A quiet conversation took place between the regimental sergeant major and these two little hooligans. It turned out that this thing that we had been treating as IRA terrorism, disrupting the streets, a come-on operation so that we would be pulled in so that then we could be sniped at?that was our complete logic and understanding of it?was wholly and totally wrong. This had nothing to do with terrorism at all. It was the black taxis, and they were paying these hooligans to burn the buses so they got more trade. We hadn’t been fighting anybody.

But as one clawed away at it, I learned a lot. Yes, the IRA were benefiting from this. They were able to show us as being part of the problem, because we went onto the housing estate, invaded their space, et cetera, et cetera, et cetera. They were now defending and were given legitimacy because they were the defender. They were taking 10 percent off the taxi drivers, because they knew what was going on, so they got money as well.

So we then started to develop an operation, which went on for a long time?this is timeless, remember. About eight years later, I am back there, at a rather more senior level, and we knock off the whole of the financial structure of that part of the IRA. It starts with that event. As you went through the file, the opening entry was the black taxi man who was handing over the 10 percent. We found out who he was, and you’ve got the beginning of a piece of string. But it took eight years.

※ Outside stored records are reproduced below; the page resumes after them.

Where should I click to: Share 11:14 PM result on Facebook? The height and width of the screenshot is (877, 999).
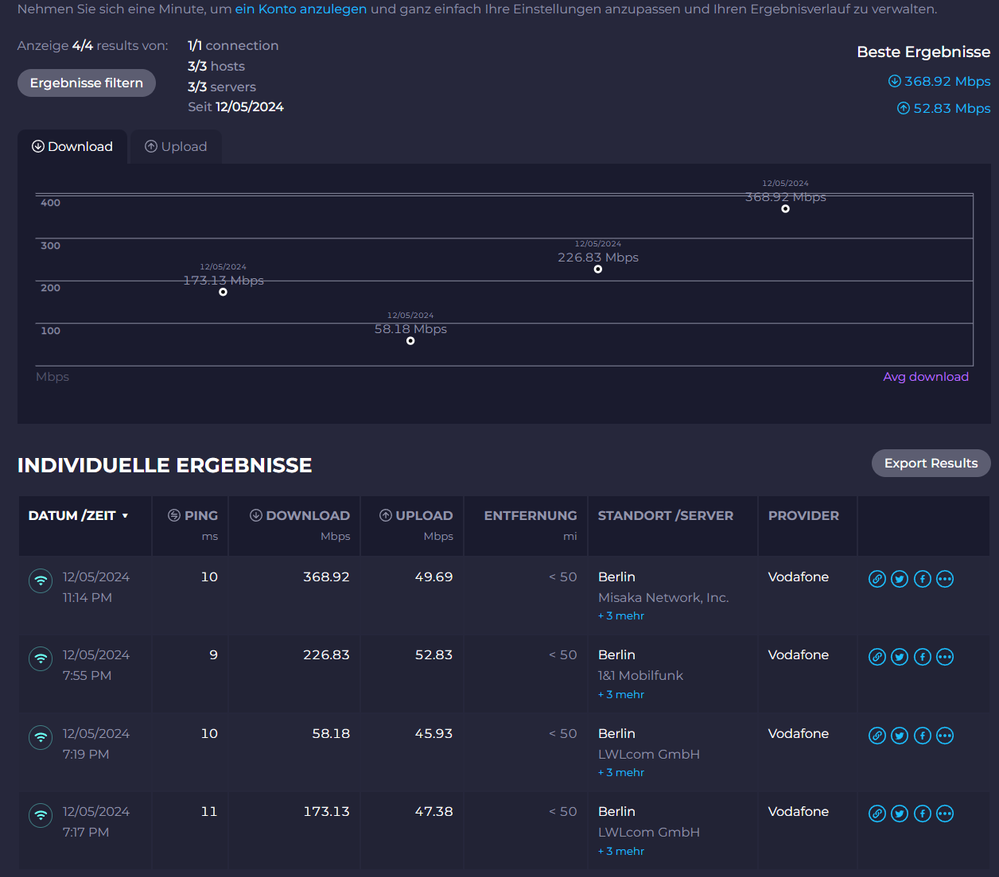(922, 579)
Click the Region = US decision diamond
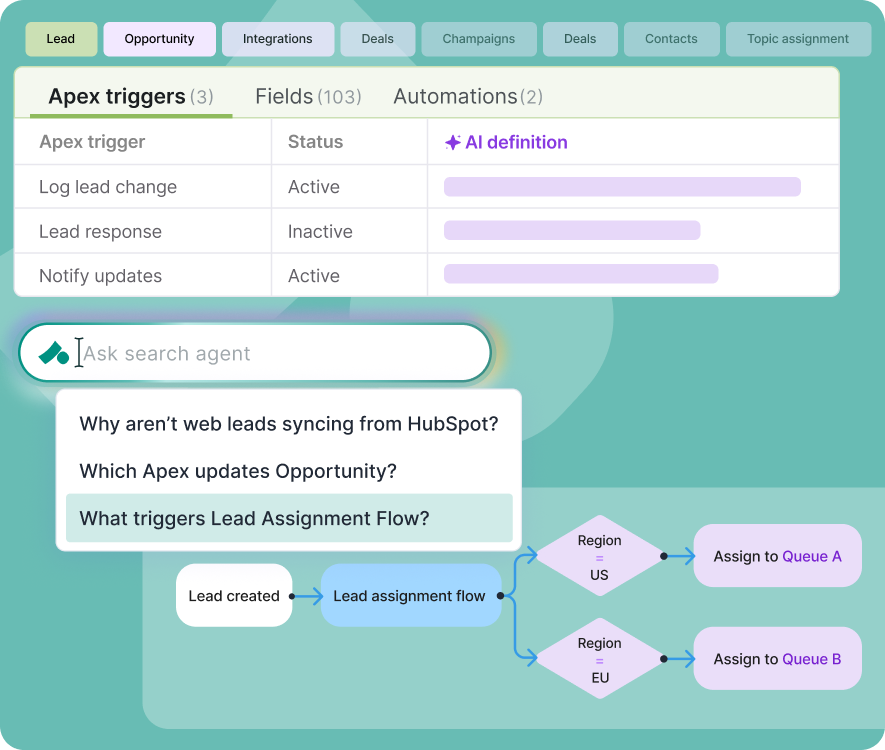 click(x=599, y=555)
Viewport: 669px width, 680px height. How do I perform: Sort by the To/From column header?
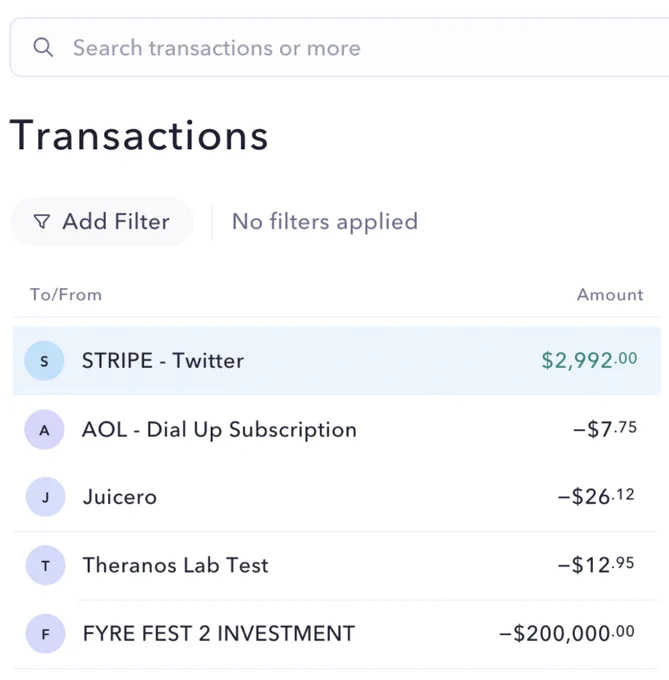tap(66, 295)
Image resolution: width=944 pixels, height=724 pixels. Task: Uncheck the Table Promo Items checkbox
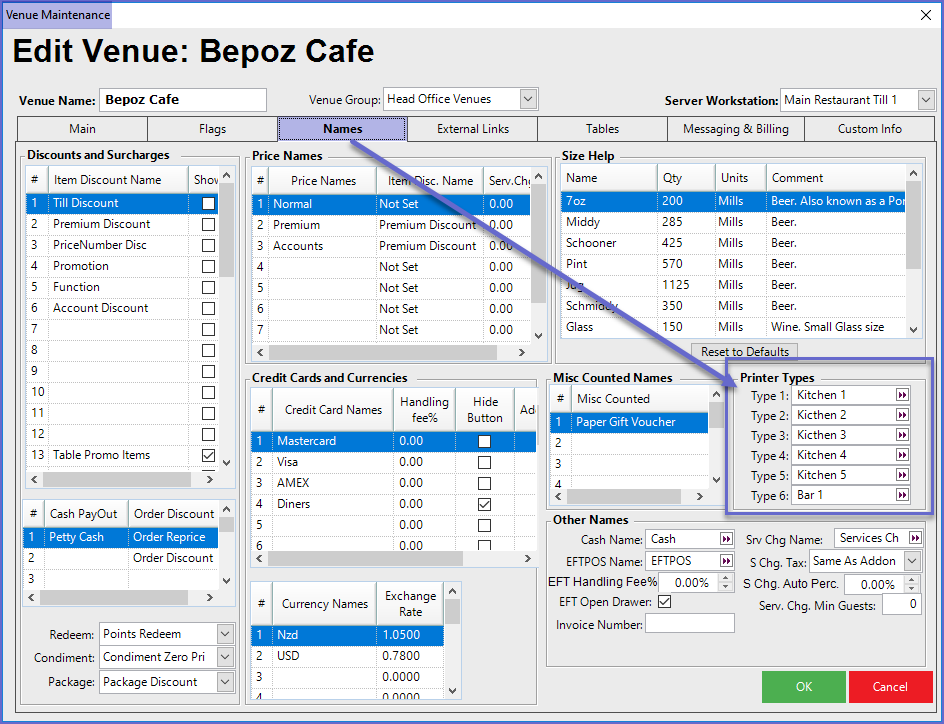tap(208, 455)
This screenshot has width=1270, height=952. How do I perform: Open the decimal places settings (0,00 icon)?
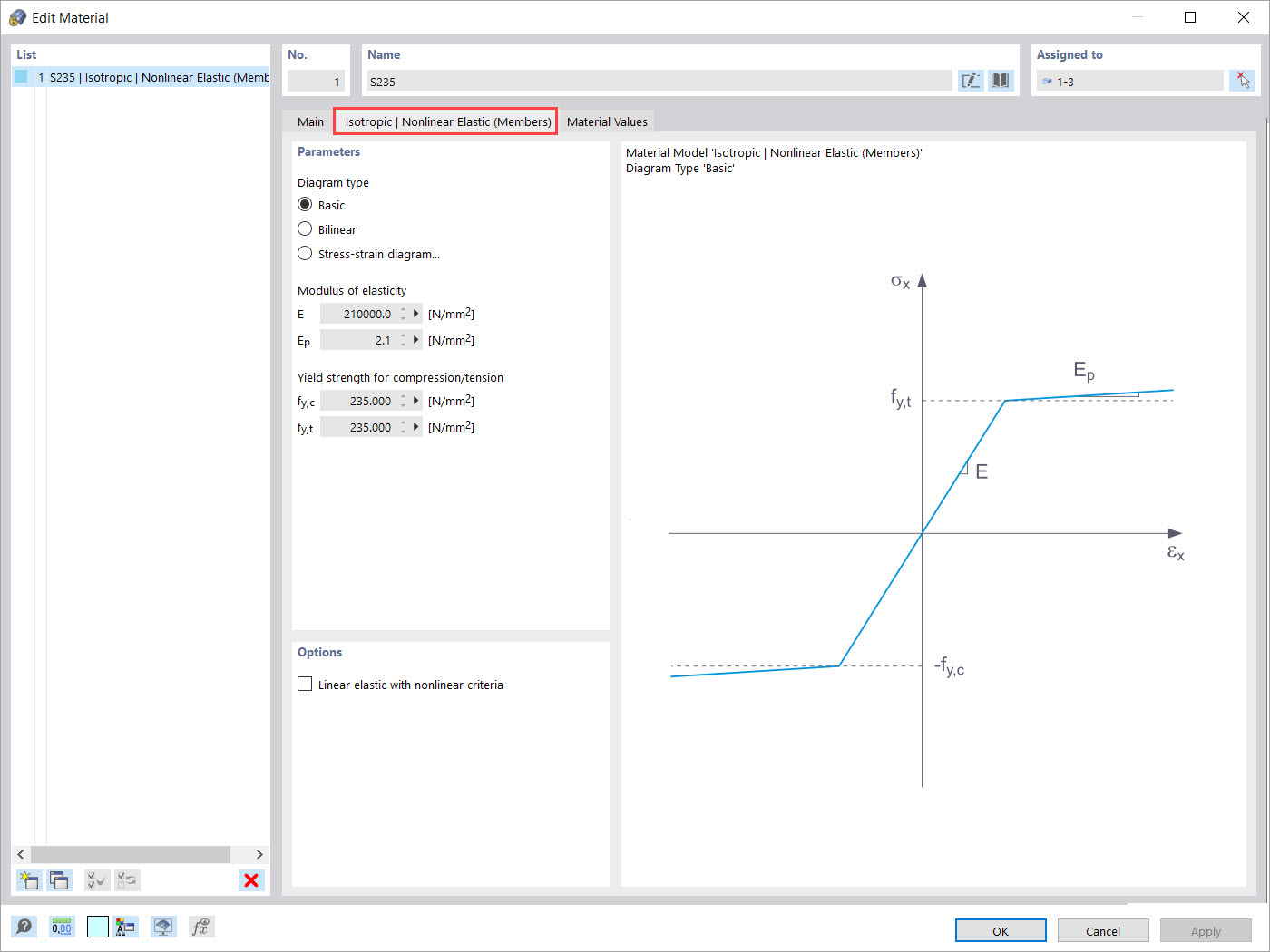click(61, 926)
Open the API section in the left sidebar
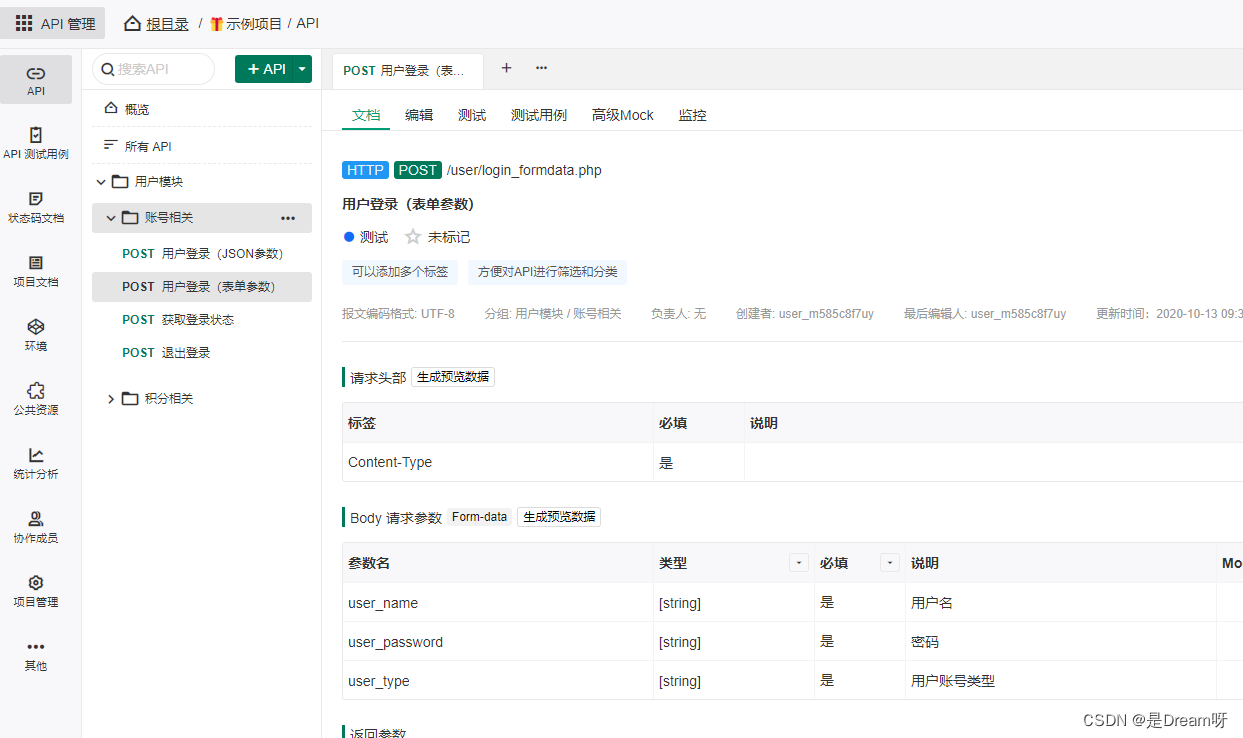Screen dimensions: 1243x738 [x=36, y=80]
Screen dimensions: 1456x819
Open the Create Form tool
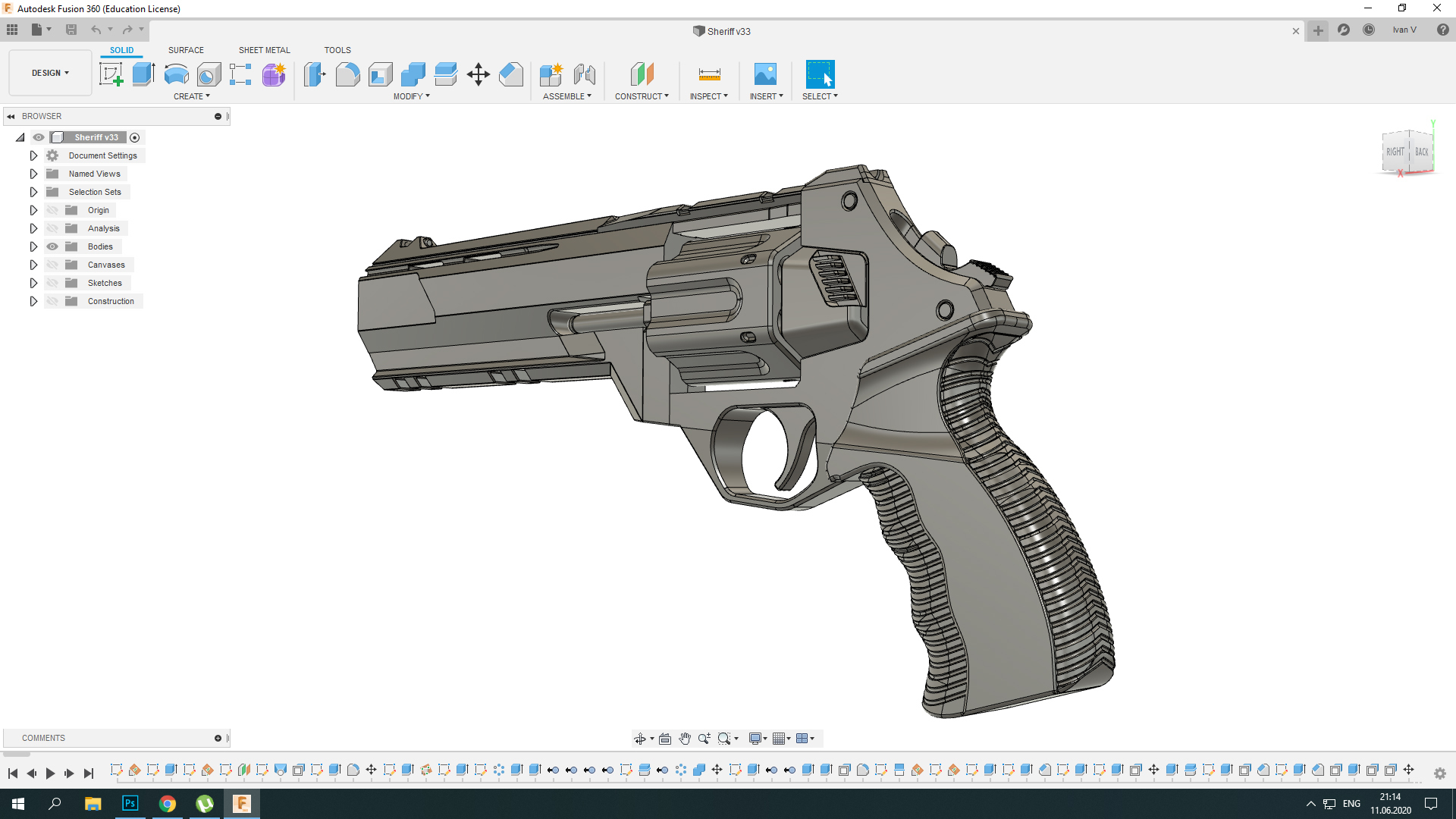pos(274,74)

The other bit of information was that in the wallets of one of these little hooligans was a check for £10 from the BBC. And down we went to the BBC and said, "What the bloody hell are you doing?" It turned out that this little hooligan would ring up. Having been paid by taxi drivers 50 quid to burn a bus, he then rang up the BBC and said, "There’s going to be an incident at such and such." So the cameras were already there.

 
Time is the important thing to emphasize. Today’s wars are not in and out affairs. They do not even last four or five years. Whether the war on Islamist terrorism itself will be a generational conflict remains to be seen, but the stabilization and reconstruction of Afghanistan and Iraq, the midwifery of Kosovo, and the doubtless many other future conflicts will not be celebrated with VE Days. (Indeed President Bush’s "Mission Accomplished" banner may be the last such public display of victory.) Western interests and humanitarian concern will demand long, patient commitments, and the recognition that the world of war has changed fundamentally.